* [WHAT IS EXPECTED]
Count the lines in the listing below that contain the word "This" and give only the number.

Dataset excerpt:
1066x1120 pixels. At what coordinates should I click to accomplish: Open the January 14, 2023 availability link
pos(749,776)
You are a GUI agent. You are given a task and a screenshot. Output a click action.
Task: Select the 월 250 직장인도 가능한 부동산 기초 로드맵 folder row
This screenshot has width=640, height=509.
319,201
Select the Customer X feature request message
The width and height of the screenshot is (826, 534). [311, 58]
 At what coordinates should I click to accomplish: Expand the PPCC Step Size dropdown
==
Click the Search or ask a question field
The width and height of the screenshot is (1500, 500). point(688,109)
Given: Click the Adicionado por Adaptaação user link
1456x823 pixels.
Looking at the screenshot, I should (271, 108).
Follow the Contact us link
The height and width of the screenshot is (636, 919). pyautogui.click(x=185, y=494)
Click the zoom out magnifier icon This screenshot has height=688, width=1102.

* [WRITTEN ANSWER]
2